Reads a file in table format and creates a data frame from it, with cases corresponding to lines and variables to fields in the file.

Usage

read.table(file, header = FALSE, sep = "", quote = "\"'", dec = ".",
           row.names, col.names, as.is = FALSE, na.strings = "NA",
           skip = 0, check.names = TRUE, strip.white = FALSE)

read.csv(file, header = TRUE, sep = ",", quote="\"", dec=".", ...)

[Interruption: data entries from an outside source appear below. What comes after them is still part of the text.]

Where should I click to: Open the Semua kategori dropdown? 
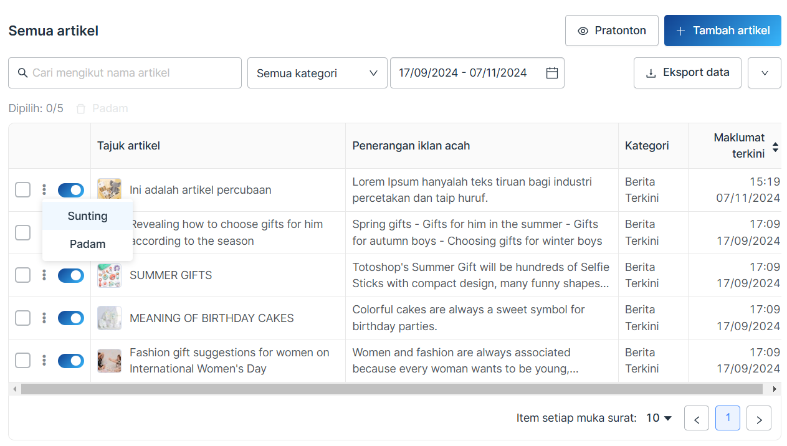pos(317,73)
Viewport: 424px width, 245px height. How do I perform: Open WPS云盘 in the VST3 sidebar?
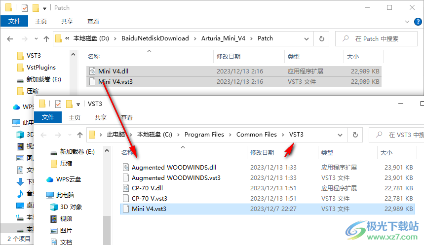tap(68, 179)
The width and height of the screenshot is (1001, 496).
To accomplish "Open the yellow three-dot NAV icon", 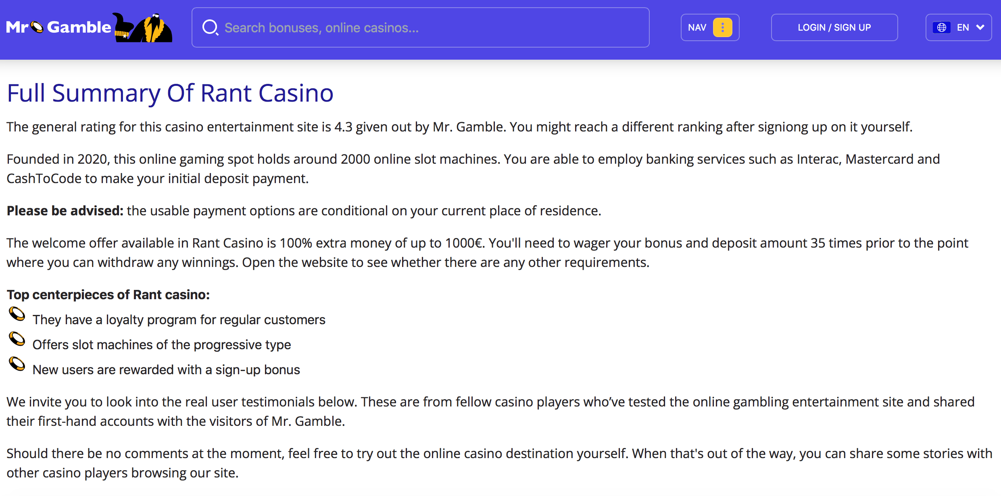I will 722,27.
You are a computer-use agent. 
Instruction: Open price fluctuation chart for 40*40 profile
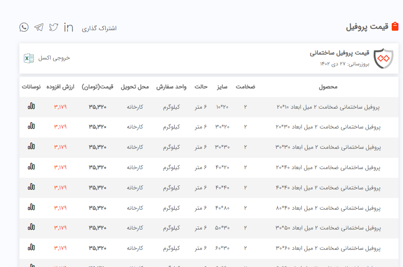pos(31,187)
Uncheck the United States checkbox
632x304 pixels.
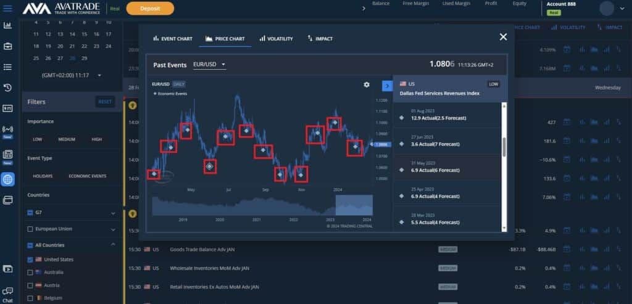click(x=30, y=260)
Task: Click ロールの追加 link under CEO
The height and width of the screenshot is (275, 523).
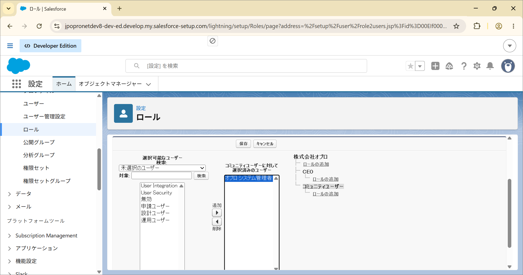Action: click(325, 179)
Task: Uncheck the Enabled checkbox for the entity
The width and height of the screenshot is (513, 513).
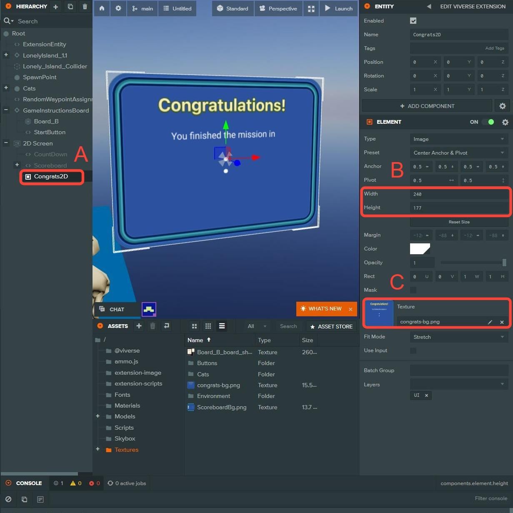Action: pyautogui.click(x=413, y=21)
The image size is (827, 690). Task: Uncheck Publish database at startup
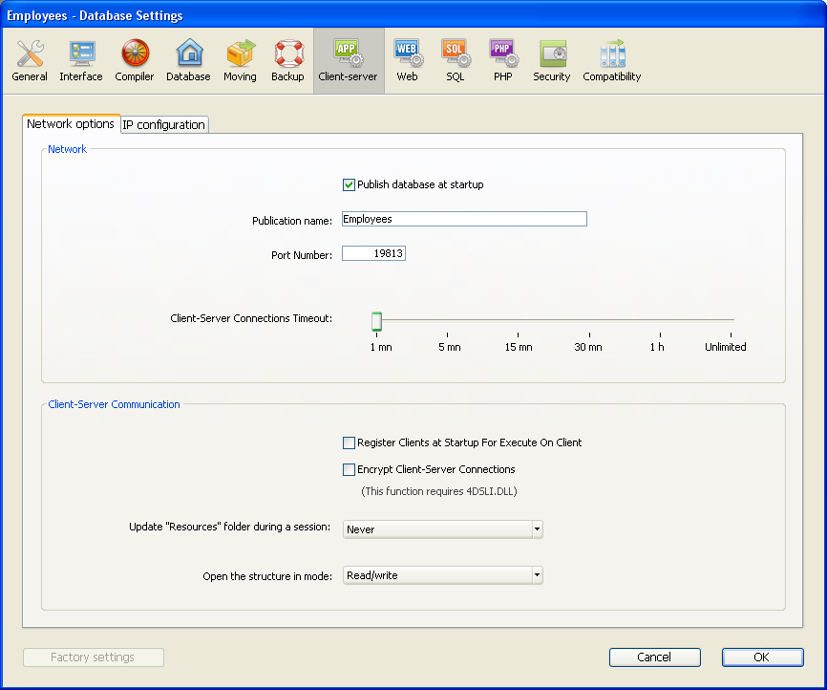(350, 184)
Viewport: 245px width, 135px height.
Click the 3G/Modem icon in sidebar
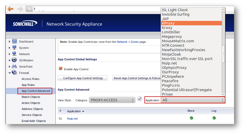(14, 60)
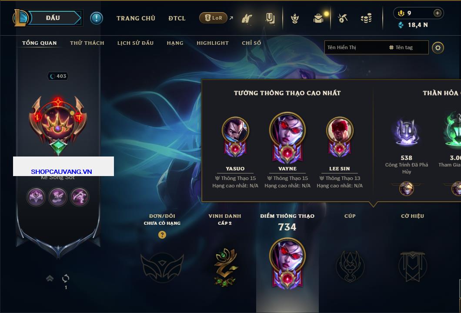Click the refresh arrows icon below banner

click(66, 278)
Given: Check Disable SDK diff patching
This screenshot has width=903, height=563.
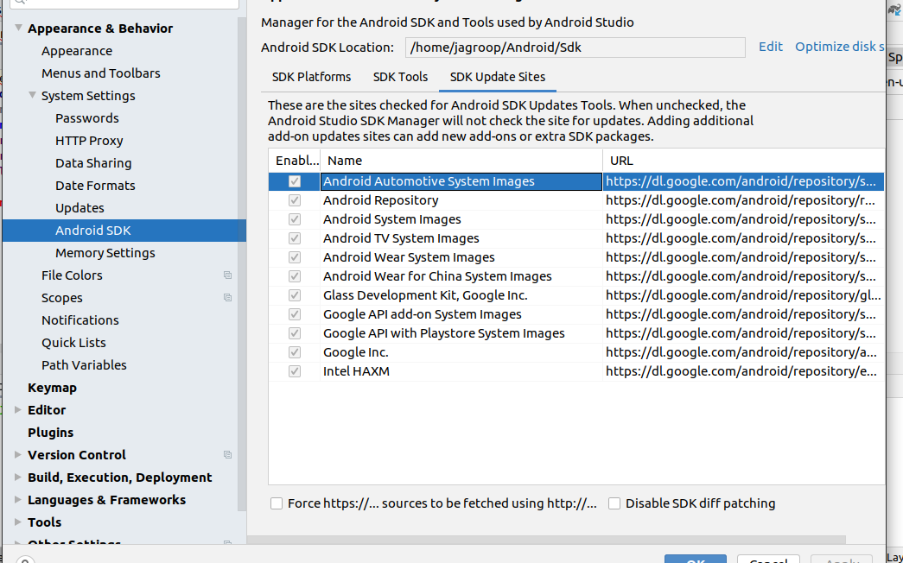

read.csv2(file, header = TRUE, sep = ";", quote="\"", dec=",", ...)

Arguments

file

the name of the file which the data are to be read from. Each row of the table appears as one line of the file. If it does not contain an absolute path, the file name is relative to the current working directory, getwd().

header

a logical value indicating whether the file contains the names of the variables as its first line.

sep

the field separator character. Values on each line of the file are separated by this character.

quote

the set of quoting characters. To disable quoting altogether, use quote="".

dec

the character used in the fike for decimal points.

row.names

a vector of row names. This can be a vector giving the actual row names, or a single number giving the column of the table which contains the row names, or character string giving the name of the table column containing the row names.

col.names

a vector of optional names for the variables. The default is to use "V" followed by the column number.

as.is

the default behavior of read.table is to convert non-numeric variables to factors. The variable as.is controls this conversion. Its value is either a vector of logicals (values are recycled if necessary), or a vector of numeric indices which specify which columns should be left as character strings.

na.strings

a vector strings which are to be interpreted as NA values.

skip

the number of lines of the data file to skip before beginning to read data.

check.names

logical. If TRUE then the names of the variables in the data frame are checked to ensure that they are valid variable names. If necessary they are adjusted (by make.names) so that they are.

skip.white

logical. Used only when sep has been specified, and allows the stripping of leading and trailing white space from character fields (numeric fields are always stripped). See scan for further details, remembering that the columns may include the row names.

...

Further arguments to read.table.

Details

read.csv and read.csv2 are identical to read.table except for the defaults. They are intended for reading "comma separated variable" files (.csv) or the variant used in countries that use comma as decimal point and consequently semicolon as field separator. Notice that header=TRUE in these variants.

Value

A data frame (data.frame) containing a representation of the data in the file.

This function is the principal means of reading tabular data into R.

Note

The implementation of read.table currently reads everything as character using scan and subsequently defines "numeric" or factor variables.

This is quite memory consuming for files of thousands of records and may need larger memory, see Memory.

See Also

scan, read.fwf for reading fixed width formatted input; write.table; data.frame.